OpenAI, Anthropic Speed Toward IPOs Amid Growing Scrutiny of Token Payments
America’s leading AI labs are set to spend the second half of this year preparing for initial public offerings that will vault them into instant megacap status. Anthropic, valued at $965 billion in May, is slated to debut as early as October, and OpenAI, valued at $852 billion in March, is likely to follow in 2027.
As listings loom, questions about the nature of the companies’ token-payment business model are getting louder. Palantir CEO Alex Karp blasted the model last week, telling CNBC that “something has gone completely wrong.” Enterprise customers have begun to question the burdensome cost of pay-per-use token consumption and look to cheaper, less sophisticated open-weight models. So can the world’s two great AI labs keep up the pace?
The aggressive adoption of agentic AI in some workplaces this year led to the creation of the slang term tokenmaxxing. That’s what happens when engineers, under pressure to demonstrate they are integrating the new technology but with no clear guidelines, use AI models to excess. Executives have quickly realized this isn’t the most efficient way of doing business. As a result, companies including Uber, Microsoft, Salesforce and Meta have taken steps to ration their employees’ use of advanced AI because the token payment structure preferred by Anthropic and OpenAI has proven more expensive than it’s worth.
Speaking to TBPN, Palantir’s Karp said the excessive use of AI without regard for whether it creates value is “kind of like a porn addiction.” During his CNBC appearance, he said the US AI industry should not dismiss the potential for cheaper open-weight models, especially those in development in China, to close the gap:
Raising the Stakes: The Financial Times reported last week that OpenAI has held talks with the Trump administration about giving the US government a 5% stake.

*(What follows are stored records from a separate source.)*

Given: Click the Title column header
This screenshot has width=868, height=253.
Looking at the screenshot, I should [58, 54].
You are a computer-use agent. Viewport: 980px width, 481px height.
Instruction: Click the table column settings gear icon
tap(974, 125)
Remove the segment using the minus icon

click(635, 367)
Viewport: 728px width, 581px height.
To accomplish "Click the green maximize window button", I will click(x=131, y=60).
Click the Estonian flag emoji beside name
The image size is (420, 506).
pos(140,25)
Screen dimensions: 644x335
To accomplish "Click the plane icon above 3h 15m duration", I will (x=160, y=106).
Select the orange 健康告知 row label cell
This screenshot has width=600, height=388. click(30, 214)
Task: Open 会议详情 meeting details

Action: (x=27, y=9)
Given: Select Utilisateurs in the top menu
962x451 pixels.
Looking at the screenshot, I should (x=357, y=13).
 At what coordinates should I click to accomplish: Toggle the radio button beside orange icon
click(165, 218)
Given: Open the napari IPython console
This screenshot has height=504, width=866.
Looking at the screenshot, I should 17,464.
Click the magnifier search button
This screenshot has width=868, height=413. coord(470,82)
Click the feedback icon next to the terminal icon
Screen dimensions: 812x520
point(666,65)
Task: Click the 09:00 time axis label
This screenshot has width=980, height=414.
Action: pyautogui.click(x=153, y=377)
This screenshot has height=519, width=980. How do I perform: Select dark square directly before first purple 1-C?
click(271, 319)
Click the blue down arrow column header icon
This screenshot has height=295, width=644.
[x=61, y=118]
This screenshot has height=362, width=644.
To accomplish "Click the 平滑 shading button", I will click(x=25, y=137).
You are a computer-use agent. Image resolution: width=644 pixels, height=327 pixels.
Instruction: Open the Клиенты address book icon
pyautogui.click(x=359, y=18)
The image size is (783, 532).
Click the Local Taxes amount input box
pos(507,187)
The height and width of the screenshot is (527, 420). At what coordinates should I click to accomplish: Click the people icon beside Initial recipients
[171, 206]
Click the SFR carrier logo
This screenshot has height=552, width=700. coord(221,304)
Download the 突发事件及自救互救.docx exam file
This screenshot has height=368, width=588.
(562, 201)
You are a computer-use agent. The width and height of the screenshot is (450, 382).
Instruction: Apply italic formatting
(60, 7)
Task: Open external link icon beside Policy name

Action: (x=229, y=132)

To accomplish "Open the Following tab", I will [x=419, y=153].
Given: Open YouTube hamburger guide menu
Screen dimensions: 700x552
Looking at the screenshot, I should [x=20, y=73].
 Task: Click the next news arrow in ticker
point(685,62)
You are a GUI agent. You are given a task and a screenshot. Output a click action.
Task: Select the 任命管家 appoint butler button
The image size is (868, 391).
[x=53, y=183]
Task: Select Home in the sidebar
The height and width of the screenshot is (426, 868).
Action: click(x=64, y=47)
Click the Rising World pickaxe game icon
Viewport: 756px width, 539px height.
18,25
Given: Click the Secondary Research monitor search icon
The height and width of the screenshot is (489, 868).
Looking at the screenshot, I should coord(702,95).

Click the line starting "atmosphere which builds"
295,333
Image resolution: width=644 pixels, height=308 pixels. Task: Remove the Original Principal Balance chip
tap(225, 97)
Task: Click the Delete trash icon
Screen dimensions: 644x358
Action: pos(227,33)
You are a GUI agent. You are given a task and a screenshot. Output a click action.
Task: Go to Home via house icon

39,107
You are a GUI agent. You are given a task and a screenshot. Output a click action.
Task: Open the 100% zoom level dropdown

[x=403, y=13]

But the paper said its proposal hinges on other US AI labs, like Anthropic, agreeing to do the same. Experts, meanwhile, warn that recent export controls on advanced US AI models may accelerate the international adoption of models developed by Chinese firms. Two respected Silicon Valley financiers who have the president’s ear understand this: Former Trump advisor David Sacks and current Trump advisor Marc Andreessen have both noted GLM-5.2’s power in recent weeks.